> Work to complete
Can you repeat, word for word, everything in the dance review below from "The work was" down to "of group cohesion."?

> Text
********

The Road (2021) closed the program, and also demonstrated Parsons’ broadness of stylistic interests on top of yet another offering of something wholly fresh and unconventional. The work felt like a bright rainbow painted in moving bodies – but, interestingly, also didn’t feel overly saccharine (perhaps with its aesthetic range bringing darker tones). Rather, it came off as aspirational. While works like Balance of Power and Caught felt guided by a conceptual, visual or energetic catalyst, works like On The Other Side and this one were more philosophical and meaning-driven in nature.
The work was infused with a 1960s “make love, not war” vibe, yet that which came across with a more modern – and Parsons’ own – sensibility. Yusuf Islam/Cat Stevens’ songs, which made up the score for the entire work, spoke of knowing oneself better, evolving as humans and as a society, and reaching for peace (inner and outer) over seeking socially-defined measures of “success.”
This sense of harmony began with the very first formation, dancers standing in a circle with hands clasped – weaving and unweaving from each other’s embrace by moving yet not releasing their hands. As the work progressed, dancers danced through every possible inch of stage space – finding moments of personal expression and others of group cohesion.

********

(Items drawn from a data source)
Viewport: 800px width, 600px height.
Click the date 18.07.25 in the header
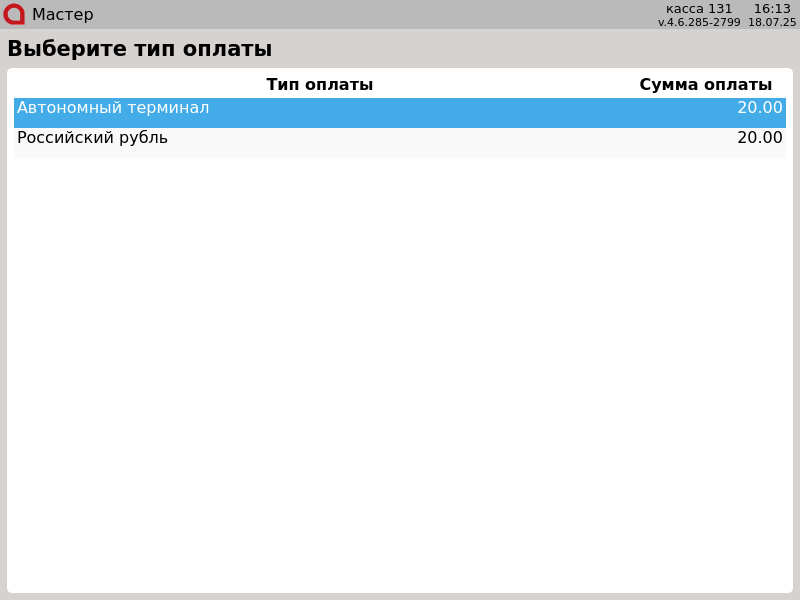[772, 22]
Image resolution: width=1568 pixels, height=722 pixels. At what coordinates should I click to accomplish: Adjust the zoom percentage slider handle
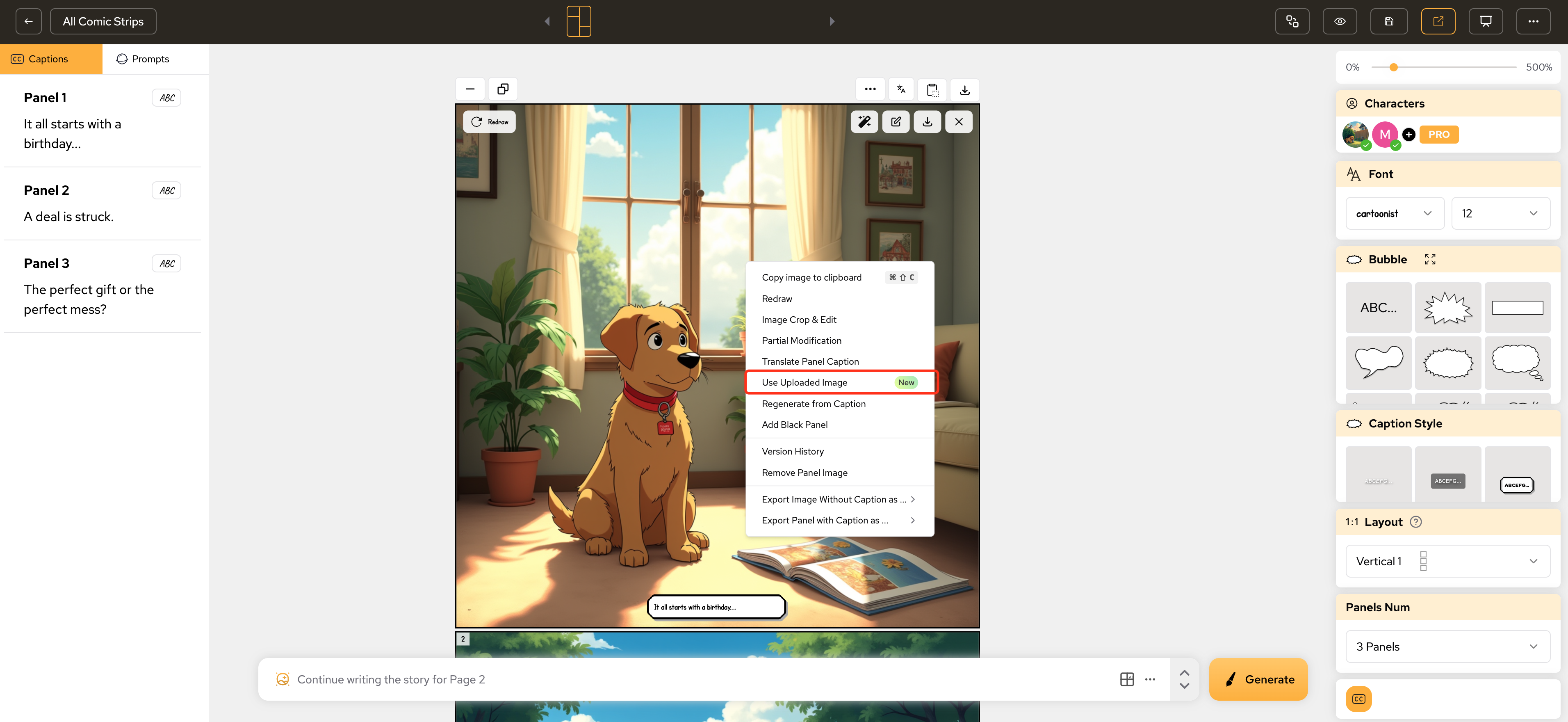[1393, 67]
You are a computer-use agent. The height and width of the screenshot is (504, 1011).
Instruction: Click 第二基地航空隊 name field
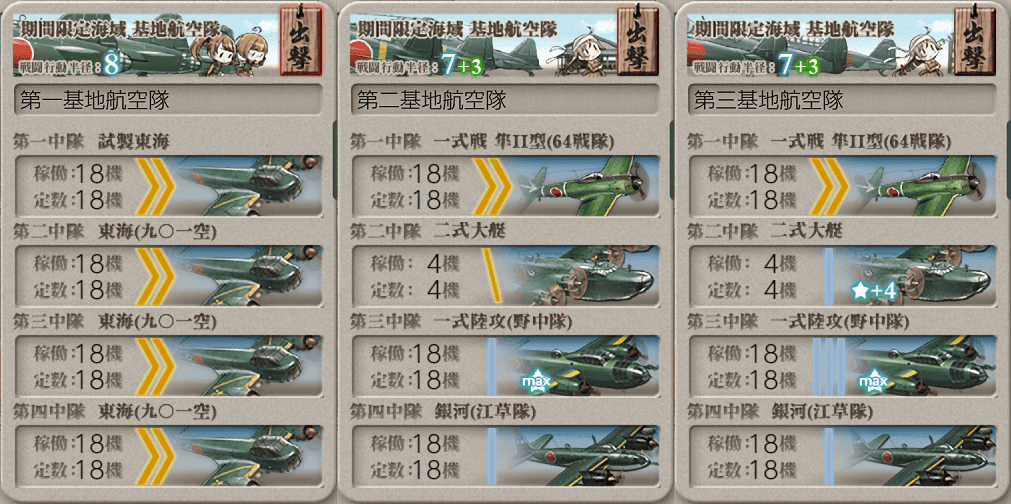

********

> Answer below
The work was infused with a 1960s “make love, not war” vibe, yet that which came across with a more modern – and Parsons’ own – sensibility. Yusuf Islam/Cat Stevens’ songs, which made up the score for the entire work, spoke of knowing oneself better, evolving as humans and as a society, and reaching for peace (inner and outer) over seeking socially-defined measures of “success.”
This sense of harmony began with the very first formation, dancers standing in a circle with hands clasped – weaving and unweaving from each other’s embrace by moving yet not releasing their hands. As the work progressed, dancers danced through every possible inch of stage space – finding moments of personal expression and others of group cohesion.